Now, when I say I am bad at being sick, I mean actual sickness. Pain — that’s something different and a thing that I am fantastic at. I am so good at pain that the Devil himself sometimes texts me for suggestions. I can deal with pain all day long and put it in my pocket and go about my business.

It’s almost become like a constant companion without which I would feel like something was missing. I’m not even sure what I’d do if my pain suddenly went away altogether. It would be extremely offputting and odd. Sickness, though, that’s a different story.

The sickness fog

Right now, I’m fighting a headache, nasal congestion, a cough, and that awful feeling that something just isn’t right. That’s one of the worst parts about RA-induced sickness — that surreal phenomenon where you feel like things are just left of center, where your peripheral vision fades out a bit, where your brain has that sickness fog that makes everything seem just one shade wrong. It’s infuriating, and it makes me a very, very, ornery sick person. Woe to anyone who happens to be around me during one of these times.
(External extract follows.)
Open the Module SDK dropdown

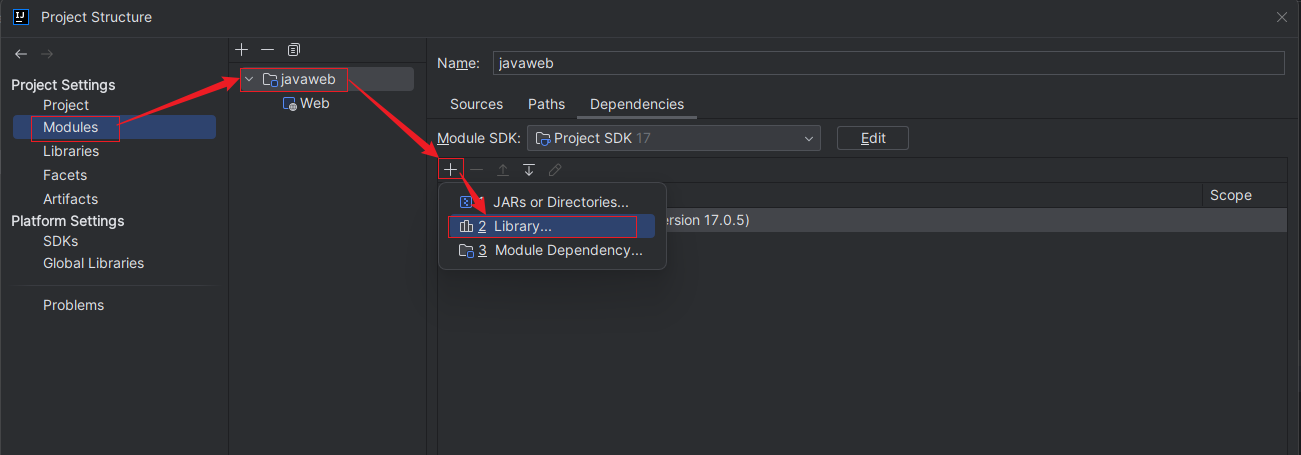pos(674,138)
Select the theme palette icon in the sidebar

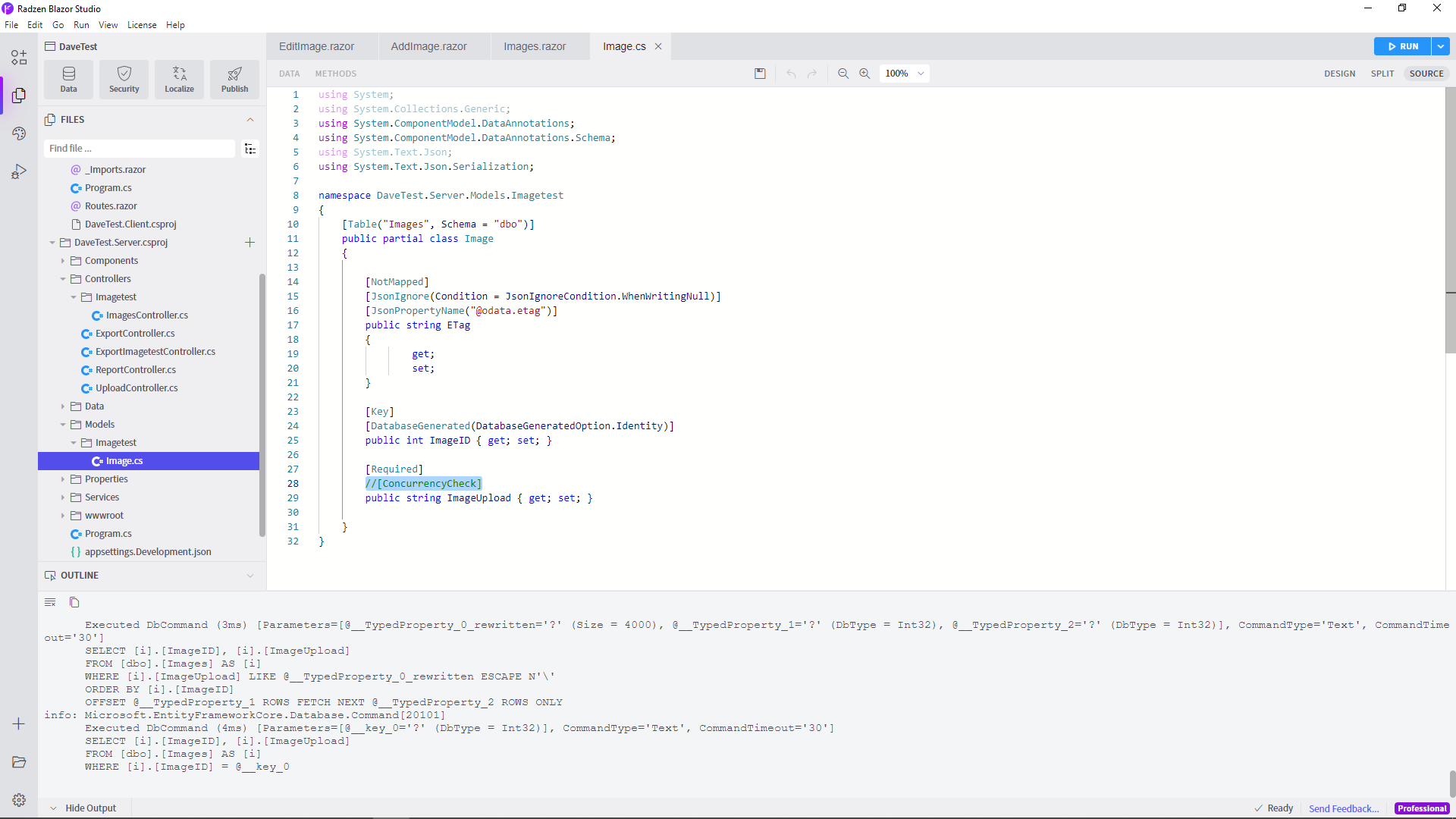[18, 133]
The frustrations of falling ill

As I said, the irony isn’t lost on me how ridiculous it is that someone who has lived with the worst kind of illness, infection, bodily injury, and disease for 35 years is just a whiny baby of a patient when it comes to a head cold or anything of that ilk. Why? It’s difficult to say. Maybe because it’s the only thing that can keep me from doing the things I need to do during the day?

I have long overcome the hurdles of acting while under RA duress, but actual sickness still stops me in my tracks. I can’t concentrate, write, or do any of the things I actually like to do — the things I do to distract myself when the pain and discomfort of RA become overwhelming. That is more than likely the greatest loss of all.

Surviving the sick days

So, what do I do? Well, I mostly stay in bed or my chair and watch shows. Yeah, it’s not exciting, and it’s not productive, but it is the only thing you really can do.

Once you get the meds in you (for me, it’s usually a Z-Pak), there’s not much to do but wait, and I am not good at waiting. I have many virtues that I am proud of, but patience, well, it is not one of them. I’d love to tell you that there is some miracle cure I’ve discovered over the 3 decades of dealing with RA, but there isn’t. You can take meds to mitigate some of the cold’s effects, but there’s nothing you can do to shorten the illness itself. What’s the saying? The only way past is through.

Protecting yourself and others

So, "Do your best to mitigate getting sick" is my only advice. Now, with the ability to wear a mask in public, it makes it easier. You can wear a mask not just for COVID, but to reduce your risk of all types of illnesses. I do it, no matter what looks I get. Looky-loos aren’t the ones who have to suffer through the sniffling, sore throat, coughing, and sleepless nights spent trying to sleep sitting up.

Anyway, that’s about all there is. I’m sick, it stinks, and I don’t think people realize how much worse it is for those of us who are immunocompromised when we actually do get sick. If they did, they’d take more precautions around us, but after what we saw happen during COVID, that’s probably unlikely. So just do the best you can to protect yourself. Talk soon.